Ich hatte natürlich gehofft, dass der Antrag auch eine größere Aufmerksamkeit findet. Schon um ein Kräftegleichgewicht herzustellen. Ich als völlig unbekannte Einzelperson brauche die Aufmerksamkeit, um auf die Handlungen des FC Bayern angemessen reagieren zu können. Andererseits ist es auch extrem stressig. Ich hatte keine Erfahrung im Umgang mit Medien und arbeite vier Tage die Woche. Daher bin ich auch ganz froh, wenn die Sache irgendwann nach der Hauptverhandlung – hoffentlich – auch wieder zu Ende ist. Ich habe nämlich keinerlei Interesse, mich langfristig irgendwie in der Öffentlichkeit zu etablieren.
„Der FC Bayern braucht einen unbequemen Stachel im Gesäß“
Sie glauben wirklich, dass Sie etwas verändern können? Die Klub-Führung scheint nicht einmal an einem Dialog interessiert.

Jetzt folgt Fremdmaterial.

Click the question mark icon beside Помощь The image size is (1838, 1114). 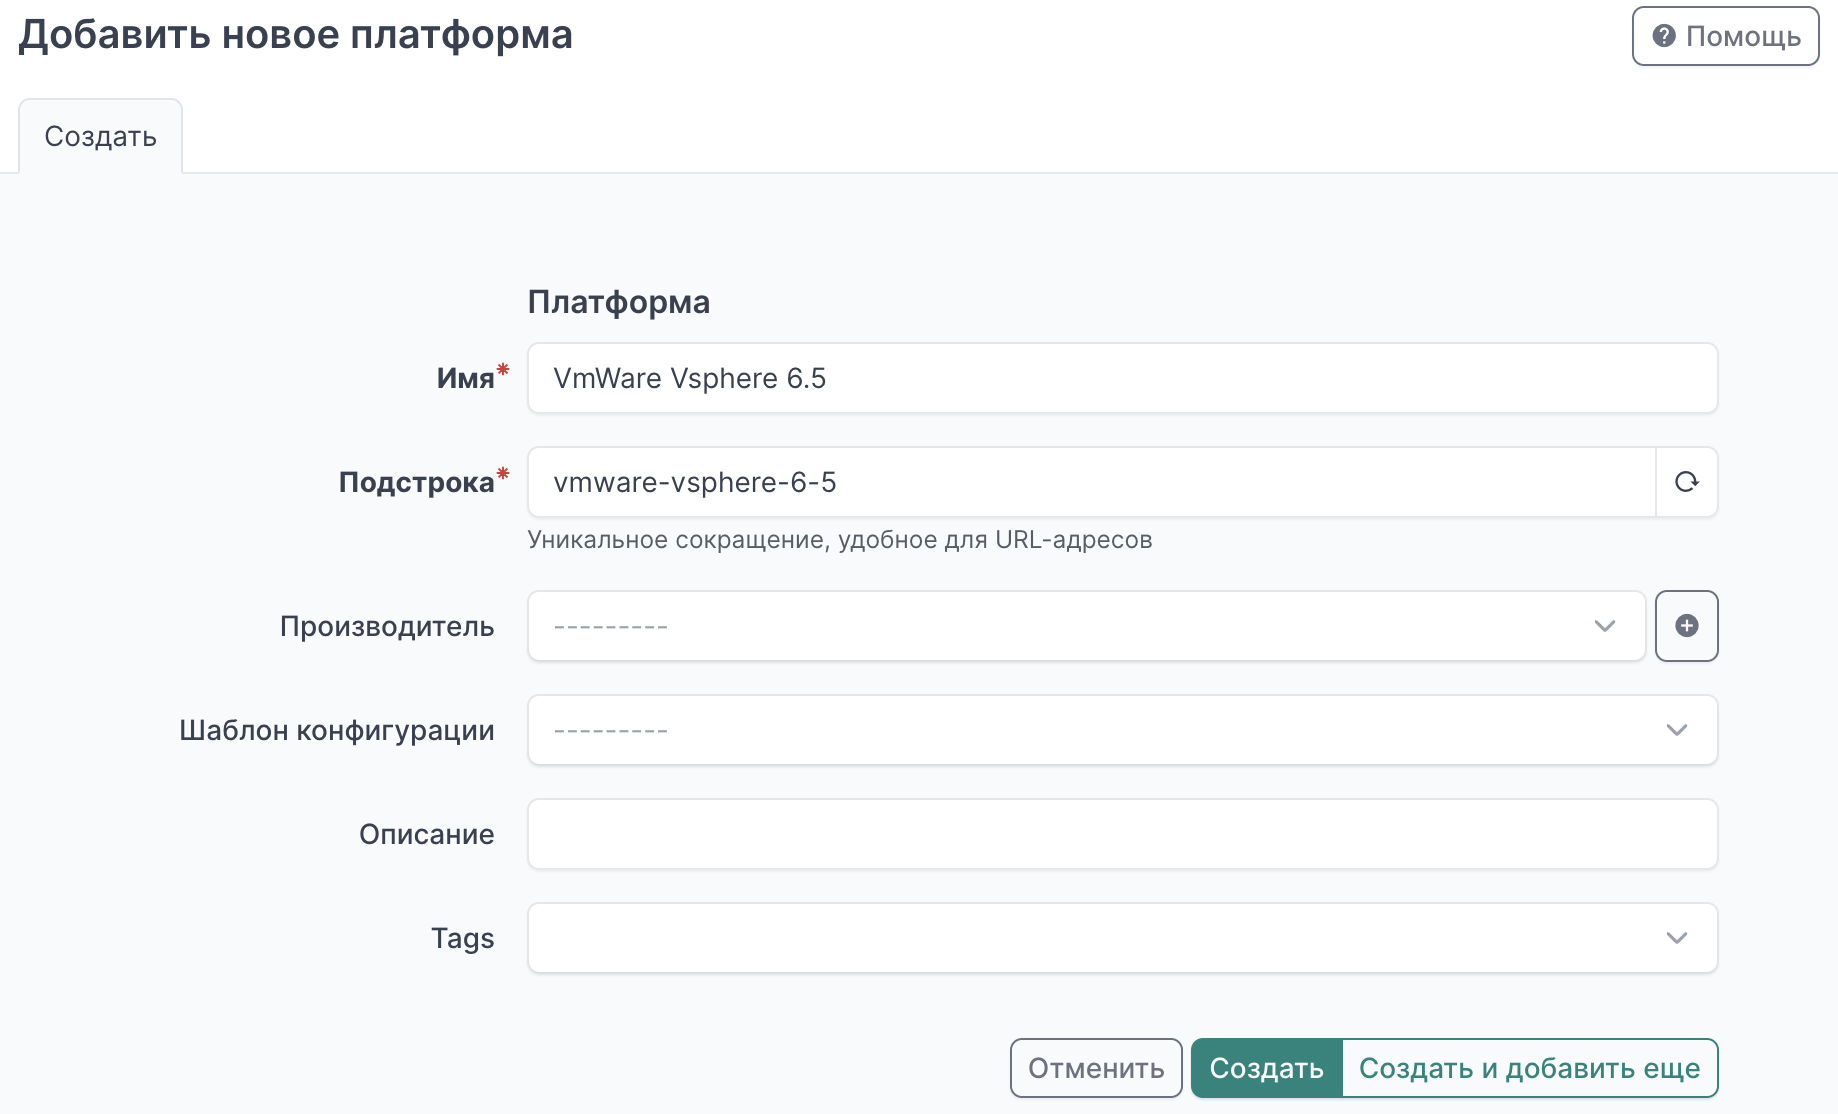point(1664,36)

Ja, die Mitglieder können schon etwas verändern. Es geht auch darum, ein Zeichen zu setzen, um die verantwortlichen Personen für zukünftige Geschäfte zu sensibilisieren. Und wer weiß: Vielleicht bereuen sie die Partnerschaft mit Katar intern schon, weil sich die Außendarstellung des FC Bayern dadurch so negativ entwickelt hat. Ich kann mir inzwischen auch vorstellen, dass andere Sponsoren nicht mehr so glücklich sind, im Umfeld von einem solch negativen Beispiel genannt zu werden.
Ex-Vorstandschef Karl-Heinz Rummenigge spricht von „gutem Geld“, das der Katar-Deal eingebracht habe. Für ihn heiligt der Zweck offenbar die Mittel.

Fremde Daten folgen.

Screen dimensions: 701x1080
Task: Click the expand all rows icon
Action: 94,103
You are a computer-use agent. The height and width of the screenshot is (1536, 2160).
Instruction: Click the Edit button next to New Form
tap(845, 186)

Natürlich kann man nicht garantieren, dass sich an der Denkweise der Verantwortlichen etwas ändert. Die Reaktionen, die bisher kamen, zeigen eher, dass sich wenig bewegt. Aber die einzige Möglichkeit der Mitglieder ist es dann eben, Druck auszuüben. Von Oliver Kahn hat man zuletzt gehört, dass er das Werteprofil des FC Bayern schärfen und dabei eine Neuausrichtung vorantreiben will. Das wäre doch eine gute Möglichkeit, gesichtswahrend aus der Sache herauszukommen.
Ist der Vereinsaustritt für Sie auch zukünftig keine Option?
Zumindest aktuell. Der FC Bayern braucht ja weiterhin einen unbequemen Stachel im Gesäß.